Some multinational corporations send employees to foreign countries to work in branch offices or subsidiaries. Expatriate employees allow a parent company to more closely control its foreign subsidiaries. They can also improve global coordination.

A 2007 study found that key drivers for expatriates to pursue international careers included breadth of responsibilities, nature of the international environment (risk and challenge), high levels of autonomy in international posts, and cultural differences (rethinking old ways).

Expatriate professionals and independent expatriate hires often prove more expensive than local employees. Expatriate salaries are usually augmented with allowances to compensate for a higher cost of living or for hardships associated with a foreign posting. Other expenses may need to be paid, such as health-care, housing, or fees at an international school.
There is also the cost of moving a family and their belongings. Another problem can be government restrictions in the foreign country.

Spouses may have trouble adjusting due to culture shock, loss of their usual social network, interruptions to their own career, and helping children to cope with a new school. These are chief reasons given for foreign assignments ending early. However, a spouse can also act as a source of support for an expatriate professional. Families with children help to bridge the language and culture aspect of the host and home country, while the spouse plays a critical role in balancing the family's integration into the local culture. Some corporations have begun to include spouses earlier when making decisions about a foreign posting, and offer coaching or adjustment training before a family departs. Research suggests that tailoring pre-departure cross-cultural training and its specific relevance positively influence the fulfilment of expectations in expatriates' adjustment. According to the 2012 Global Relocation Trends Survey Report, 88 per cent of spouses resist a proposed move. The most common reasons for refusing an assignment are family concerns and the spouse's career.

Expatriate failure is a term which has been coined for an employee returning prematurely to the home country, or resigning. About 7% of expatriates return early, but this figure does not include those who perform poorly while on assignment or resign entirely from a company. When asking the cost of a premature expatriate's return, a survey of 57 multinational companies reported an average cost of about US$225,000.

=== Reasons and motivations for expatriation ===
People move abroad for many different reasons. An understanding of what makes people move is the first step in the expatriation process. People could be "pushed" away as a reaction to specific socio-economic or political conditions in the home country, or "pulled" towards a destination country because of better work-opportunities/conditions. The "pull" can also include personal preferences, such as climate, a better quality of life, or the fact that family/friends are living abroad.

For some people, moving abroad is a conscious, thoroughly planned undertaking, while for others it can be a "spur of the moment", spontaneous decision.
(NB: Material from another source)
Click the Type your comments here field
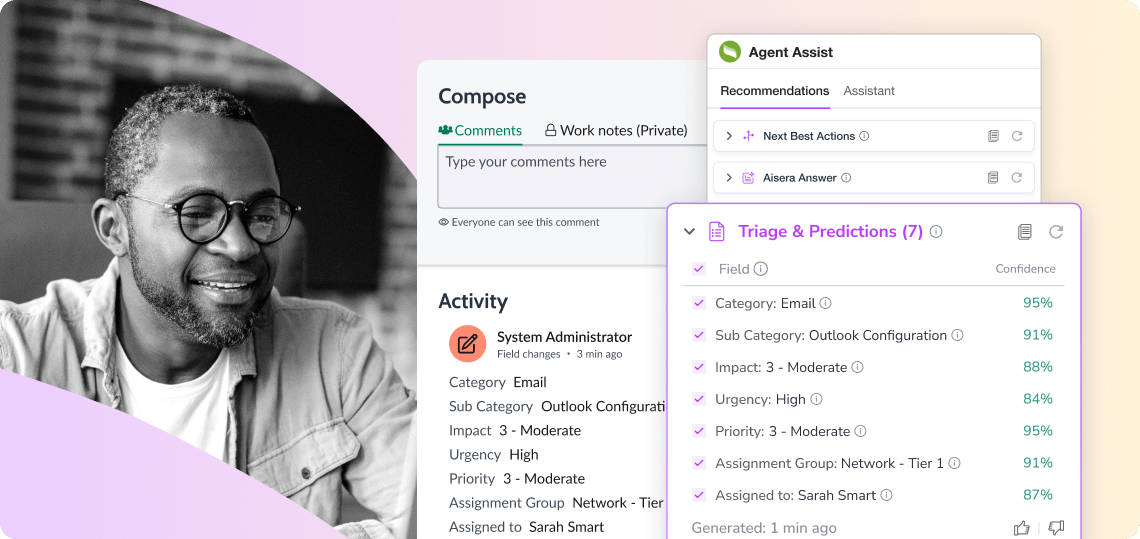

This decision, of course, is influenced by the individual's geographic, socioeconomic and political environment; as well as by their personal circumstances. The motivation for moving (or staying) abroad also gets adjusted with the different life-changes the person experiences – for example, if they get married, have children, etc. Also, different personalities (or personality types) have diverse reactions to the challenges of adjusting to a host-country culture; and these reactions affect motivations to continue (or not) living abroad.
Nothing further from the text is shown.